* _Data extracted from a collection_
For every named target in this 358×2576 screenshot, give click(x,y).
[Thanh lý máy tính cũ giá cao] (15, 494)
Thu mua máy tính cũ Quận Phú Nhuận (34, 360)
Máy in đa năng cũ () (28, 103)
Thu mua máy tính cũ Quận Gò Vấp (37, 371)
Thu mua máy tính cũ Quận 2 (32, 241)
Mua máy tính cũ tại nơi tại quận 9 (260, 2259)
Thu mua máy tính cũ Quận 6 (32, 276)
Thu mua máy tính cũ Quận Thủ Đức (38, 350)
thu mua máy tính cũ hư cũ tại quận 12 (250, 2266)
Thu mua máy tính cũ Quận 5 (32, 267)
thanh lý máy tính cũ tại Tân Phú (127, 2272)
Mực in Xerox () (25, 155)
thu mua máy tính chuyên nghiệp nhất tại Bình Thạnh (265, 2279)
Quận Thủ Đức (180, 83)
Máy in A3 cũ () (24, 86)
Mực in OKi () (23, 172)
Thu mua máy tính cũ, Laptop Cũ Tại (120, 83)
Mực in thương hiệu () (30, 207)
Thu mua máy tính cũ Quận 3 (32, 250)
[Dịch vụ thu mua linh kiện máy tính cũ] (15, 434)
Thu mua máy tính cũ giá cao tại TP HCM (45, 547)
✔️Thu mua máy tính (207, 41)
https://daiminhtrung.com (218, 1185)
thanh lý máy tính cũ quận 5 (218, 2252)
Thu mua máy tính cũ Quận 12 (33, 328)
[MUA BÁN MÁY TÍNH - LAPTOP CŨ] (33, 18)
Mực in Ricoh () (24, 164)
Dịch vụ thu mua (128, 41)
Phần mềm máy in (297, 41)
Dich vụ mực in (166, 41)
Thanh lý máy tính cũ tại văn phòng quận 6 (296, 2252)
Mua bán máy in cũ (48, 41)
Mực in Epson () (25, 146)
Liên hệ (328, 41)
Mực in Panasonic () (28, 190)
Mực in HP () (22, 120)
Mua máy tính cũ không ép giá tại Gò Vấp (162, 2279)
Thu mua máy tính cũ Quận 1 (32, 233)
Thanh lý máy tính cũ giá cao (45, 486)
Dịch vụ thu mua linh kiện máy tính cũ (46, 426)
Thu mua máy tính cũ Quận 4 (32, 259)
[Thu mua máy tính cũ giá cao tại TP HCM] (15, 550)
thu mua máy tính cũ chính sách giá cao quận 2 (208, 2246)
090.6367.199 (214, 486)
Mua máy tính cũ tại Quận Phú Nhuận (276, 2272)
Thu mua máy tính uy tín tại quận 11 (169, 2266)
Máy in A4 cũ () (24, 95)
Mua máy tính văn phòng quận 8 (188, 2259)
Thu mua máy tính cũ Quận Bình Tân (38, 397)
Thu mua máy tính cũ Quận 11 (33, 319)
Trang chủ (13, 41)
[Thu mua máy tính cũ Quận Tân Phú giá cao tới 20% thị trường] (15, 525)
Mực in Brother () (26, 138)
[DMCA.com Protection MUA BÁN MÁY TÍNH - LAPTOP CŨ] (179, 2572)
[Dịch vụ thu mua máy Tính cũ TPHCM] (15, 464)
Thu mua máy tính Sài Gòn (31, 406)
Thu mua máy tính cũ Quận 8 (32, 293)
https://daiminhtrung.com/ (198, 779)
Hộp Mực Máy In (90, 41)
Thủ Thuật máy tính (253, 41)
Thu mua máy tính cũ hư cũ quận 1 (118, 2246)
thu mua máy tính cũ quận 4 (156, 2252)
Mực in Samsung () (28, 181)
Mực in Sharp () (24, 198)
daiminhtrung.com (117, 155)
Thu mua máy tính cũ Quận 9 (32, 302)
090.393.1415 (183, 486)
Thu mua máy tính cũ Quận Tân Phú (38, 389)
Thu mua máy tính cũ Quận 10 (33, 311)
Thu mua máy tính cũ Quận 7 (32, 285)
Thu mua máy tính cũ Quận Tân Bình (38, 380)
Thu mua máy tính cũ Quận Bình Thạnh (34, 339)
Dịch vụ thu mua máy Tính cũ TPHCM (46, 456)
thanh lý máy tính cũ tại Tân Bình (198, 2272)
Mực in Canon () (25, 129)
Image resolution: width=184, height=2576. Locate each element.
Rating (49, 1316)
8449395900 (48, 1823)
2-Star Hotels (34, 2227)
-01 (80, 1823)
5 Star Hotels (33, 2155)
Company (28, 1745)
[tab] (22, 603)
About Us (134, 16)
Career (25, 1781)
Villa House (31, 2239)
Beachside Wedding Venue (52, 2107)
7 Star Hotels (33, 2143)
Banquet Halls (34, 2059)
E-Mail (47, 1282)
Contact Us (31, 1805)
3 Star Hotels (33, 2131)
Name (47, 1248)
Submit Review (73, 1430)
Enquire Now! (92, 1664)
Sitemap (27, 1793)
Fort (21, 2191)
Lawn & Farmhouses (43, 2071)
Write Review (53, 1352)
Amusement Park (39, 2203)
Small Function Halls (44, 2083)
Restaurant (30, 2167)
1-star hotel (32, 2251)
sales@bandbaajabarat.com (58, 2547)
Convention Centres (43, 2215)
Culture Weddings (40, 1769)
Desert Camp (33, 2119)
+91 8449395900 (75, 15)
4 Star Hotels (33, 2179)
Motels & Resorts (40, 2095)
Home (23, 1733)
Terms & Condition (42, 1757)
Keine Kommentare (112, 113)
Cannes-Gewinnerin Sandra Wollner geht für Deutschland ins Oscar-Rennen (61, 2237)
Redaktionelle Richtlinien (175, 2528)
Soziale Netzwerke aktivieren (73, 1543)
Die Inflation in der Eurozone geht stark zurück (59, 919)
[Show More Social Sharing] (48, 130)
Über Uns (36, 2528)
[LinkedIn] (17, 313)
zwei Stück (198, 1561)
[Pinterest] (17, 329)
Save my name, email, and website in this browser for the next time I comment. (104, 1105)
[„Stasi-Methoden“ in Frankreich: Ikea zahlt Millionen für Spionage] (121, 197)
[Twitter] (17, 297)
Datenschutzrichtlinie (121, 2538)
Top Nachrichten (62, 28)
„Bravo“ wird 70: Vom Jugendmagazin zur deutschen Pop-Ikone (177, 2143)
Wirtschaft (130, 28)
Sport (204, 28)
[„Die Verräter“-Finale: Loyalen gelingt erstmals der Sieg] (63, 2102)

* _Task_
Nothing in the data may be left out. Copy all of it exactly.

* _Response for this exercise_
For every named target in this 358×2576 screenshot, give click(x,y).
[Thanh lý máy tính cũ giá cao] (15, 494)
Thu mua máy tính cũ Quận Phú Nhuận (34, 360)
Máy in đa năng cũ () (28, 103)
Thu mua máy tính cũ Quận Gò Vấp (37, 371)
Thu mua máy tính cũ Quận 2 (32, 241)
Mua máy tính cũ tại nơi tại quận 9 (260, 2259)
Thu mua máy tính cũ Quận 6 (32, 276)
Thu mua máy tính cũ Quận Thủ Đức (38, 350)
thu mua máy tính cũ hư cũ tại quận 12 (250, 2266)
Thu mua máy tính cũ Quận 5 (32, 267)
thanh lý máy tính cũ tại Tân Phú (127, 2272)
Mực in Xerox () (25, 155)
thu mua máy tính chuyên nghiệp nhất tại Bình Thạnh (265, 2279)
Quận Thủ Đức (180, 83)
Máy in A3 cũ () (24, 86)
Mực in OKi () (23, 172)
Thu mua máy tính cũ, Laptop Cũ Tại (120, 83)
Mực in thương hiệu () (30, 207)
Thu mua máy tính cũ Quận 3 (32, 250)
[Dịch vụ thu mua linh kiện máy tính cũ] (15, 434)
Thu mua máy tính cũ giá cao tại TP HCM (45, 547)
✔️Thu mua máy tính (207, 41)
https://daiminhtrung.com (218, 1185)
thanh lý máy tính cũ quận 5 (218, 2252)
Thu mua máy tính cũ Quận 12 (33, 328)
[MUA BÁN MÁY TÍNH - LAPTOP CŨ] (33, 18)
Mực in Ricoh () (24, 164)
Dịch vụ thu mua (128, 41)
Phần mềm máy in (297, 41)
Dich vụ mực in (166, 41)
Thanh lý máy tính cũ tại văn phòng quận 6 (296, 2252)
Mua bán máy in cũ (48, 41)
Mực in Epson () (25, 146)
Liên hệ (328, 41)
Mực in Panasonic () (28, 190)
Mực in HP () (22, 120)
Mua máy tính cũ không ép giá tại Gò Vấp (162, 2279)
Thu mua máy tính cũ Quận 1 (32, 233)
Thanh lý máy tính cũ giá cao (45, 486)
Dịch vụ thu mua linh kiện máy tính cũ (46, 426)
Thu mua máy tính cũ Quận 4 (32, 259)
[Thu mua máy tính cũ giá cao tại TP HCM] (15, 550)
thu mua máy tính cũ chính sách giá cao quận 2 (208, 2246)
090.6367.199 (214, 486)
Mua máy tính cũ tại Quận Phú Nhuận (276, 2272)
Thu mua máy tính uy tín tại quận 11 (169, 2266)
Máy in A4 cũ () (24, 95)
Mua máy tính văn phòng quận 8 (188, 2259)
Thu mua máy tính cũ Quận Bình Tân (38, 397)
Thu mua máy tính cũ Quận 11 (33, 319)
Trang chủ (13, 41)
[Thu mua máy tính cũ Quận Tân Phú giá cao tới 20% thị trường] (15, 525)
Mực in Brother () (26, 138)
[DMCA.com Protection MUA BÁN MÁY TÍNH - LAPTOP CŨ] (179, 2572)
[Dịch vụ thu mua máy Tính cũ TPHCM] (15, 464)
Thu mua máy tính Sài Gòn (31, 406)
Thu mua máy tính cũ Quận 8 (32, 293)
https://daiminhtrung.com/ (198, 779)
Hộp Mực Máy In (90, 41)
Thủ Thuật máy tính (253, 41)
Thu mua máy tính cũ hư cũ quận 1 (118, 2246)
thu mua máy tính cũ quận 4 (156, 2252)
Mực in Samsung () (28, 181)
Mực in Sharp () (24, 198)
daiminhtrung.com (117, 155)
Thu mua máy tính cũ Quận 9 (32, 302)
090.393.1415 (183, 486)
Thu mua máy tính cũ Quận Tân Phú (38, 389)
Thu mua máy tính cũ Quận 10 (33, 311)
Thu mua máy tính cũ Quận 7 (32, 285)
Thu mua máy tính cũ Quận Tân Bình (38, 380)
Thu mua máy tính cũ Quận Bình Thạnh (34, 339)
Dịch vụ thu mua máy Tính cũ TPHCM (46, 456)
thanh lý máy tính cũ tại Tân Bình (198, 2272)
Mực in Canon () (25, 129)
Image resolution: width=184, height=2576. Locate each element.
Rating (49, 1316)
8449395900 (48, 1823)
2-Star Hotels (34, 2227)
-01 (80, 1823)
5 Star Hotels (33, 2155)
Company (28, 1745)
[tab] (22, 603)
About Us (134, 16)
Career (25, 1781)
Villa House (31, 2239)
Beachside Wedding Venue (52, 2107)
7 Star Hotels (33, 2143)
Banquet Halls (34, 2059)
E-Mail (47, 1282)
Contact Us (31, 1805)
3 Star Hotels (33, 2131)
Name (47, 1248)
Submit Review (73, 1430)
Enquire Now! (92, 1664)
Sitemap (27, 1793)
Fort (21, 2191)
Lawn & Farmhouses (43, 2071)
Write Review (53, 1352)
Amusement Park (39, 2203)
Small Function Halls (44, 2083)
Restaurant (30, 2167)
1-star hotel (32, 2251)
sales@bandbaajabarat.com (58, 2547)
Convention Centres (43, 2215)
Culture Weddings (40, 1769)
Desert Camp (33, 2119)
+91 8449395900 (75, 15)
4 Star Hotels (33, 2179)
Motels & Resorts (40, 2095)
Home (23, 1733)
Terms & Condition (42, 1757)
Keine Kommentare (112, 113)
Cannes-Gewinnerin Sandra Wollner geht für Deutschland ins Oscar-Rennen (61, 2237)
Redaktionelle Richtlinien (175, 2528)
Soziale Netzwerke aktivieren (73, 1543)
Die Inflation in der Eurozone geht stark zurück (59, 919)
[Show More Social Sharing] (48, 130)
Über Uns (36, 2528)
[LinkedIn] (17, 313)
zwei Stück (198, 1561)
[Pinterest] (17, 329)
Save my name, email, and website in this browser for the next time I comment. (104, 1105)
[„Stasi-Methoden“ in Frankreich: Ikea zahlt Millionen für Spionage] (121, 197)
[Twitter] (17, 297)
Datenschutzrichtlinie (121, 2538)
Top Nachrichten (62, 28)
„Bravo“ wird 70: Vom Jugendmagazin zur deutschen Pop-Ikone (177, 2143)
Wirtschaft (130, 28)
Sport (204, 28)
[„Die Verräter“-Finale: Loyalen gelingt erstmals der Sieg] (63, 2102)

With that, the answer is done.